* RAW DATA

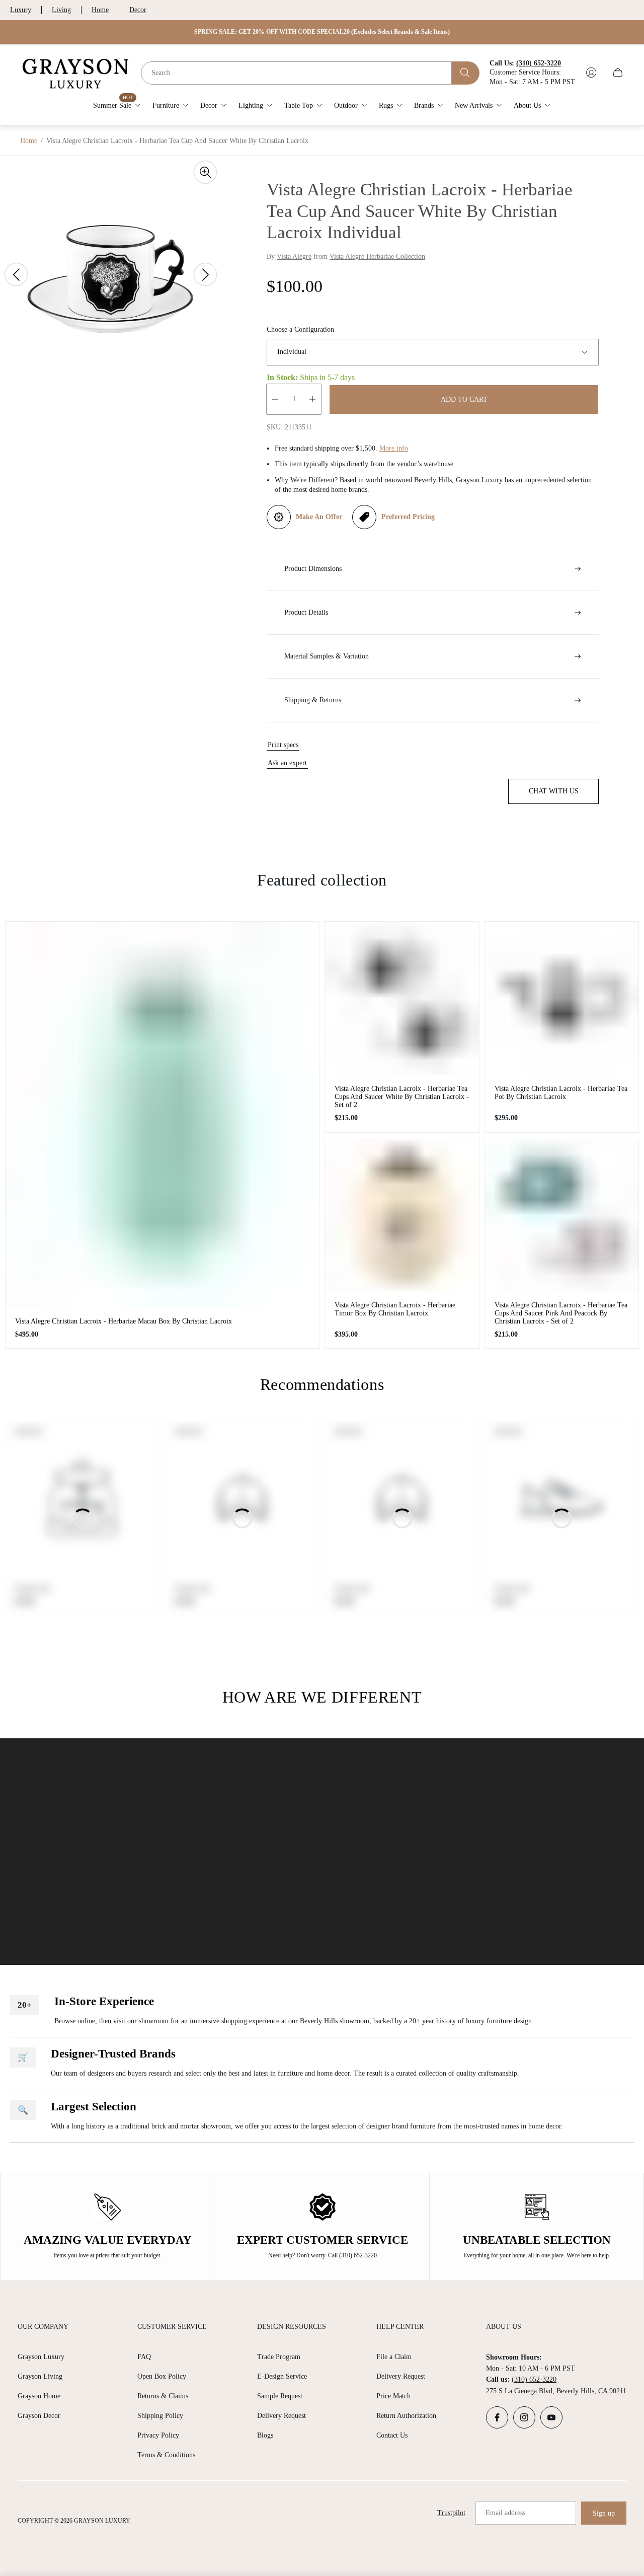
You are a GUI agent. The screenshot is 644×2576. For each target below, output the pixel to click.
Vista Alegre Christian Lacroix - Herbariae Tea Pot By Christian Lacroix (561, 1092)
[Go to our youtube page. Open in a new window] (551, 2417)
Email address (505, 2513)
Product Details (306, 612)
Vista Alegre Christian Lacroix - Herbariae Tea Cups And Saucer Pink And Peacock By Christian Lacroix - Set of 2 (561, 1313)
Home (100, 10)
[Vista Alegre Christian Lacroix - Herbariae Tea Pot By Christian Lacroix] (562, 999)
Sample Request (279, 2396)
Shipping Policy (160, 2415)
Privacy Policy (158, 2435)
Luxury (20, 10)
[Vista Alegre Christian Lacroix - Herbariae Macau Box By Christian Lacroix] (162, 1115)
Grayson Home (39, 2396)
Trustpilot (451, 2513)
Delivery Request (281, 2415)
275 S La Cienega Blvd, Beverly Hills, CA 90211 (556, 2391)
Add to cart (464, 399)
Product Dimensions (313, 568)
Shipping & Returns (312, 700)
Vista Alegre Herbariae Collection (377, 256)
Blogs (265, 2435)
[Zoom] (205, 172)
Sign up (604, 2513)
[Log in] (591, 72)
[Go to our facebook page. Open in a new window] (497, 2417)
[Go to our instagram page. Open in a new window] (524, 2417)
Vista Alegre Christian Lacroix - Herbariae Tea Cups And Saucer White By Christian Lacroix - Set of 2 (402, 1097)
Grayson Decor (39, 2415)
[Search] (465, 72)
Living (61, 10)
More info (393, 448)
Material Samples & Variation (326, 656)
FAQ (144, 2357)
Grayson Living (40, 2376)
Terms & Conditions (166, 2455)
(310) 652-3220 (534, 2379)
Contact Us (392, 2435)
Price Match (393, 2396)
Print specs (283, 745)
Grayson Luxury (41, 2357)
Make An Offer (319, 517)
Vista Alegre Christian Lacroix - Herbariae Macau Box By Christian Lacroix (123, 1321)
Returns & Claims (162, 2396)
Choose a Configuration (300, 329)
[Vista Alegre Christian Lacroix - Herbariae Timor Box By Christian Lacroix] (402, 1215)
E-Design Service (282, 2376)
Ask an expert (287, 763)
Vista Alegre (294, 256)
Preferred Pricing (408, 517)
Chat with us (554, 791)
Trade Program (278, 2357)
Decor (137, 10)
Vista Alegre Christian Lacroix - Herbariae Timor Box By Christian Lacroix (395, 1309)
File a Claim (394, 2357)
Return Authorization (406, 2415)
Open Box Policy (161, 2376)
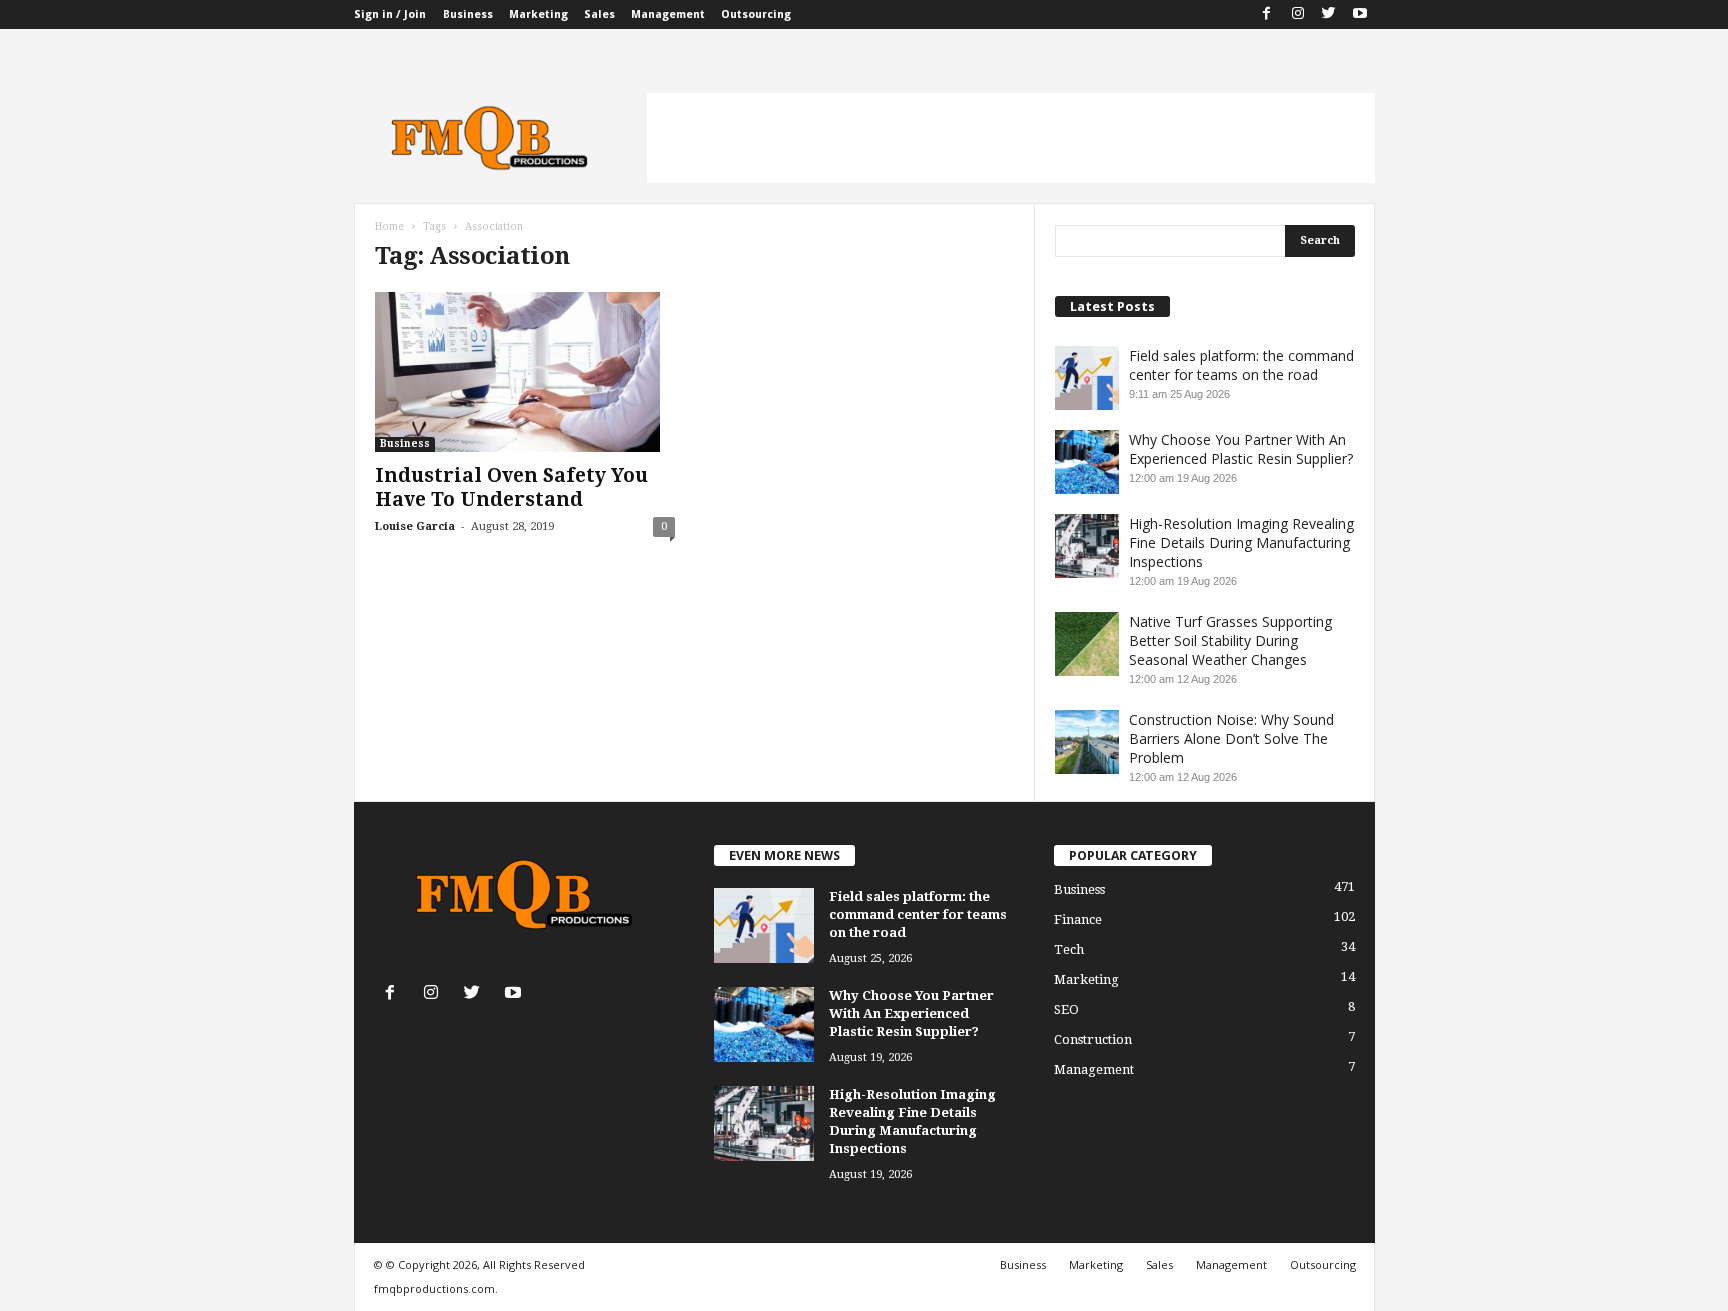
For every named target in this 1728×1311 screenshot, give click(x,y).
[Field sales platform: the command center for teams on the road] (764, 925)
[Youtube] (1360, 14)
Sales (599, 14)
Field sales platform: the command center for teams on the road (1241, 365)
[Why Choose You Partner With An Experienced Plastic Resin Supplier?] (764, 1024)
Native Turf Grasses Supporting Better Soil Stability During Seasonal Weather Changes (1230, 640)
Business (468, 14)
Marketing (538, 14)
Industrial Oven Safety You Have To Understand (511, 487)
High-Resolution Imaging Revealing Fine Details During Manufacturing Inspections (1241, 542)
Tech (1069, 949)
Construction (1093, 1039)
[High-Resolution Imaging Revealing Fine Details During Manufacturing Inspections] (764, 1123)
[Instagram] (1298, 14)
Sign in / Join (390, 14)
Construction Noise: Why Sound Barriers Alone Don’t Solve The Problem (1231, 738)
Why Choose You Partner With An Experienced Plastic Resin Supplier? (1241, 449)
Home (389, 226)
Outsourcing (756, 14)
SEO (1066, 1009)
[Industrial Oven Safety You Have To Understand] (525, 372)
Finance (1078, 919)
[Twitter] (1329, 14)
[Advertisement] (1011, 138)
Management (668, 14)
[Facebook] (1267, 14)
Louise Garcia (415, 526)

* ABOUT THIS TASK
A precise repetition of every entry, free of pictures, is the expected answer.

* SOLUTION
You are a GUI agent. The screenshot is 644×2576. For each target below, output the pixel to click.
Vista Alegre Christian Lacroix - Herbariae Tea Pot By Christian Lacroix (561, 1092)
[Go to our youtube page. Open in a new window] (551, 2417)
Email address (505, 2513)
Product Details (306, 612)
Vista Alegre Christian Lacroix - Herbariae Tea Cups And Saucer Pink And Peacock By Christian Lacroix - Set of 2 (561, 1313)
Home (100, 10)
[Vista Alegre Christian Lacroix - Herbariae Tea Pot By Christian Lacroix] (562, 999)
Sample Request (279, 2396)
Shipping Policy (160, 2415)
Privacy Policy (158, 2435)
Luxury (20, 10)
[Vista Alegre Christian Lacroix - Herbariae Macau Box By Christian Lacroix] (162, 1115)
Grayson Home (39, 2396)
Trustpilot (451, 2513)
Delivery Request (281, 2415)
275 S La Cienega Blvd, Beverly Hills, CA 90211 (556, 2391)
Add to cart (464, 399)
Product Dimensions (313, 568)
Shipping & Returns (312, 700)
Vista Alegre Herbariae Collection (377, 256)
Blogs (265, 2435)
[Zoom] (205, 172)
Sign up (604, 2513)
[Log in] (591, 72)
[Go to our facebook page. Open in a new window] (497, 2417)
[Go to our instagram page. Open in a new window] (524, 2417)
Vista Alegre Christian Lacroix - Herbariae Tea Cups And Saucer White By Christian Lacroix - Set of 2 (402, 1097)
Grayson Decor (39, 2415)
[Search] (465, 72)
Living (61, 10)
More info (393, 448)
Material Samples & Variation (326, 656)
FAQ (144, 2357)
Grayson Living (40, 2376)
Terms & Conditions (166, 2455)
(310) 652-3220 (534, 2379)
Contact Us (392, 2435)
Price Match (393, 2396)
Print specs (283, 745)
Grayson Luxury (41, 2357)
Make An Offer (319, 517)
Vista Alegre Christian Lacroix - Herbariae Macau Box By Christian Lacroix (123, 1321)
Returns & Claims (162, 2396)
Choose a Configuration (300, 329)
[Vista Alegre Christian Lacroix - Herbariae Timor Box By Christian Lacroix] (402, 1215)
E-Design Service (282, 2376)
Ask an expert (287, 763)
Vista Alegre (294, 256)
Preferred Pricing (408, 517)
Chat with us (554, 791)
Trade Program (278, 2357)
Decor (137, 10)
Vista Alegre Christian Lacroix - Herbariae Timor Box By Christian Lacroix (395, 1309)
File a Claim (394, 2357)
Return Authorization (406, 2415)
Open Box Policy (161, 2376)
For every named target in this 1728×1311 screenshot, give click(x,y).
[Field sales platform: the command center for teams on the road] (764, 925)
[Youtube] (1360, 14)
Sales (599, 14)
Field sales platform: the command center for teams on the road (1241, 365)
[Why Choose You Partner With An Experienced Plastic Resin Supplier?] (764, 1024)
Native Turf Grasses Supporting Better Soil Stability During Seasonal Weather Changes (1230, 640)
Business (468, 14)
Marketing (538, 14)
Industrial Oven Safety You Have To Understand (511, 487)
High-Resolution Imaging Revealing Fine Details During Manufacturing Inspections (1241, 542)
Tech (1069, 949)
Construction (1093, 1039)
[High-Resolution Imaging Revealing Fine Details During Manufacturing Inspections] (764, 1123)
[Instagram] (1298, 14)
Sign in / Join (390, 14)
Construction Noise: Why Sound Barriers Alone Don’t Solve The Problem (1231, 738)
Why Choose You Partner With An Experienced Plastic Resin Supplier? (1241, 449)
Home (389, 226)
Outsourcing (756, 14)
SEO (1066, 1009)
[Industrial Oven Safety You Have To Understand] (525, 372)
Finance (1078, 919)
[Twitter] (1329, 14)
[Advertisement] (1011, 138)
Management (668, 14)
[Facebook] (1267, 14)
Louise Garcia (415, 526)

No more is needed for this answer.